◆ EXERCISE GOAL
Every line of the data that contains the string "Expand" must be copied.

◆ DATASET
--- START ---

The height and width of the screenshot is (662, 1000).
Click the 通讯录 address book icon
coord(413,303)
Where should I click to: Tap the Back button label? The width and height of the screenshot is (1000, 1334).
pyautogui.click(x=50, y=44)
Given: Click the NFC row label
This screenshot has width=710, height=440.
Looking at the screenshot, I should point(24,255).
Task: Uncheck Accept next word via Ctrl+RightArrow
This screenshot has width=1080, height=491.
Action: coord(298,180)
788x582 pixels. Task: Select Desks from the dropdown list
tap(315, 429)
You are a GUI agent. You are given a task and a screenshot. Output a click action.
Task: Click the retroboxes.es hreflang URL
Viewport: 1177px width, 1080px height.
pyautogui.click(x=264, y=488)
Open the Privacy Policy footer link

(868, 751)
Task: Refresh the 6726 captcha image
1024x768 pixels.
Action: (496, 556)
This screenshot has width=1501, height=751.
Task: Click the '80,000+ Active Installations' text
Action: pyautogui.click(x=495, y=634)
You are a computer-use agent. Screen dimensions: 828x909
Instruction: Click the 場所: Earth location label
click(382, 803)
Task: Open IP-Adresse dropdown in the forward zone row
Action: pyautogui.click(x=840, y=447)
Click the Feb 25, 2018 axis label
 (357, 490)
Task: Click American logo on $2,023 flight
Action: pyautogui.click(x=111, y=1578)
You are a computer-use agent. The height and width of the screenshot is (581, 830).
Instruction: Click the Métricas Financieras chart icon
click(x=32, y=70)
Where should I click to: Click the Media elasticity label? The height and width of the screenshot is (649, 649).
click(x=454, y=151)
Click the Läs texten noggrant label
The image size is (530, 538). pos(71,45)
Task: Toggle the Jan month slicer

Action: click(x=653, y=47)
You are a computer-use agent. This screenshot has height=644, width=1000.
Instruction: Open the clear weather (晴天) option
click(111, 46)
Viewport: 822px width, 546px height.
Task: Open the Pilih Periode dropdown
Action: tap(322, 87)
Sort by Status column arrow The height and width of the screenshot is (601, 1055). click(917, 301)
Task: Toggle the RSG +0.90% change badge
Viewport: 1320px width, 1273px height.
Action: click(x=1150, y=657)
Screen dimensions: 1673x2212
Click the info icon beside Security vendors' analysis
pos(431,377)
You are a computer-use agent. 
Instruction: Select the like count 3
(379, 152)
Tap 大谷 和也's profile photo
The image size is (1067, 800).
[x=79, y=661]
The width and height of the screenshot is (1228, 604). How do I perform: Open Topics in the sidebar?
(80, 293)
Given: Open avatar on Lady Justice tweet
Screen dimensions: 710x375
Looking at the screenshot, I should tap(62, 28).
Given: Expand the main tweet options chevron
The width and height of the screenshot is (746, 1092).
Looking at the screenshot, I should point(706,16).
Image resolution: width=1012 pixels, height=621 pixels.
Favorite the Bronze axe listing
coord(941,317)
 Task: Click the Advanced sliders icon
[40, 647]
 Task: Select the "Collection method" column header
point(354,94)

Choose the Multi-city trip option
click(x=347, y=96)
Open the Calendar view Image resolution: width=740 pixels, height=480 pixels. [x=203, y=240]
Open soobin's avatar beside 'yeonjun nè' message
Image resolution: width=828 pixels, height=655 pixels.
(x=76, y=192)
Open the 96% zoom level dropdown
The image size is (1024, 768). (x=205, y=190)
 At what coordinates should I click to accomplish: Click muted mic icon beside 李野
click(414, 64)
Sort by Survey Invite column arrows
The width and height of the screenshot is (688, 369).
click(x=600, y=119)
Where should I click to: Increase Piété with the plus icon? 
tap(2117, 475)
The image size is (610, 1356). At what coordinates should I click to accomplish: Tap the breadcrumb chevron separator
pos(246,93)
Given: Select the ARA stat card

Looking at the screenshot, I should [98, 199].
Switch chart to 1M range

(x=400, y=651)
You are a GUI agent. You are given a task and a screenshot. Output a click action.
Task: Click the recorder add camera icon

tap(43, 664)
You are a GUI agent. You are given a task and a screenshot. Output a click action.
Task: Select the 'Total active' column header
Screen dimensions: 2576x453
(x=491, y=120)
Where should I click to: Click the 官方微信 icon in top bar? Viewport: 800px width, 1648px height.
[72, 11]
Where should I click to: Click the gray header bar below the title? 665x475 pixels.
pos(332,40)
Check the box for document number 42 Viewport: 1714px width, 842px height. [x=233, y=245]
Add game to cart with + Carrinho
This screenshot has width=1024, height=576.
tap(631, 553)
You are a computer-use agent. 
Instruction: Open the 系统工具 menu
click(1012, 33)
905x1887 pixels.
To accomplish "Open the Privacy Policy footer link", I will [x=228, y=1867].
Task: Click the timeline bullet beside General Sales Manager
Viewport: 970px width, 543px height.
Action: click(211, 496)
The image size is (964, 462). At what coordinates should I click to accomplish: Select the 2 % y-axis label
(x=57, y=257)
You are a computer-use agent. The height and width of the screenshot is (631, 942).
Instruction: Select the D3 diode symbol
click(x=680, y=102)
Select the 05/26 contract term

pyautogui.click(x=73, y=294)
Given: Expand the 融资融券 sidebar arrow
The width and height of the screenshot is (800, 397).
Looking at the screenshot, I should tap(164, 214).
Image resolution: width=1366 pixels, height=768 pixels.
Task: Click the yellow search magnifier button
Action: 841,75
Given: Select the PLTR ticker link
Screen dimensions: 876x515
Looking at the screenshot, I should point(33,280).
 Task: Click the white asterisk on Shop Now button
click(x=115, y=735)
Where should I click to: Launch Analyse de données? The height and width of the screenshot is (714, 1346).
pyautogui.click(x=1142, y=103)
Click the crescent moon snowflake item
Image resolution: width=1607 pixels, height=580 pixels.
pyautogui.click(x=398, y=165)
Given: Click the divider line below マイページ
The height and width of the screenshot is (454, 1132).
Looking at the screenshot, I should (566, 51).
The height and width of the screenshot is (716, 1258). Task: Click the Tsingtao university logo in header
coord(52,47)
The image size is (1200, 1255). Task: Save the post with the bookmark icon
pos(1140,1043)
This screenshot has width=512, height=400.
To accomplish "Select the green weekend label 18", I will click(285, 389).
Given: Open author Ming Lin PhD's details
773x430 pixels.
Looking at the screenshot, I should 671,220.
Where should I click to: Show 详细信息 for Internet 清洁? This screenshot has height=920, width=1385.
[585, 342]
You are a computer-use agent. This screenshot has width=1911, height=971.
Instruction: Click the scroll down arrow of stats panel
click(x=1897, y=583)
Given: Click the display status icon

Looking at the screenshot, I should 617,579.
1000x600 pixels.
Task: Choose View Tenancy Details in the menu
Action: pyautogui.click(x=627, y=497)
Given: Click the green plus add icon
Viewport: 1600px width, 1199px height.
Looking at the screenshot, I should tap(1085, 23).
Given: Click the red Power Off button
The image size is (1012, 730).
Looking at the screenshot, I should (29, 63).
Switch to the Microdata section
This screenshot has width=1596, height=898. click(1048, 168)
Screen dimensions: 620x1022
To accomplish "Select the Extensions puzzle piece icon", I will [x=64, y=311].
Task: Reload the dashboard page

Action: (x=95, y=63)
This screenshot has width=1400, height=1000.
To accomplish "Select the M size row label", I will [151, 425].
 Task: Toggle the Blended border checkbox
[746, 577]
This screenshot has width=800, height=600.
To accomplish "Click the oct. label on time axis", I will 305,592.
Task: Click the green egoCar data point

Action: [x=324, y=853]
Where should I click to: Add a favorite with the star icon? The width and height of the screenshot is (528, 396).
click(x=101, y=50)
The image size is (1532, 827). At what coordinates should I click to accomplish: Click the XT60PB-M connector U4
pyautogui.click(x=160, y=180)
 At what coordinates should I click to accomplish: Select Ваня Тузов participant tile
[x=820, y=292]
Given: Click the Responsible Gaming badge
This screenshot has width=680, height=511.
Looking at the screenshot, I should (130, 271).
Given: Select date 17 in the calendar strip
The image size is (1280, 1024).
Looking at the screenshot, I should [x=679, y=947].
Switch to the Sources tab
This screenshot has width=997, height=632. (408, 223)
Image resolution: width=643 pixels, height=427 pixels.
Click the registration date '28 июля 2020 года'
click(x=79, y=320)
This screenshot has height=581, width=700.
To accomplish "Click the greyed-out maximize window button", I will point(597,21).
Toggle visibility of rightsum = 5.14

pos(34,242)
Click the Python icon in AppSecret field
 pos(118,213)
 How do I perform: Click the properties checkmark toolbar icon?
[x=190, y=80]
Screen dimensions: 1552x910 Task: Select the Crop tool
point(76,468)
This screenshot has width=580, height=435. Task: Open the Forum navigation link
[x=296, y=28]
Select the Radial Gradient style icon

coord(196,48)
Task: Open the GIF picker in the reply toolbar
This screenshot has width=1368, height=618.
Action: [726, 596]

--- END ---

◆ THE ANSWER
Given: Expand the main tweet options chevron
Given: Expand the 融资融券 sidebar arrow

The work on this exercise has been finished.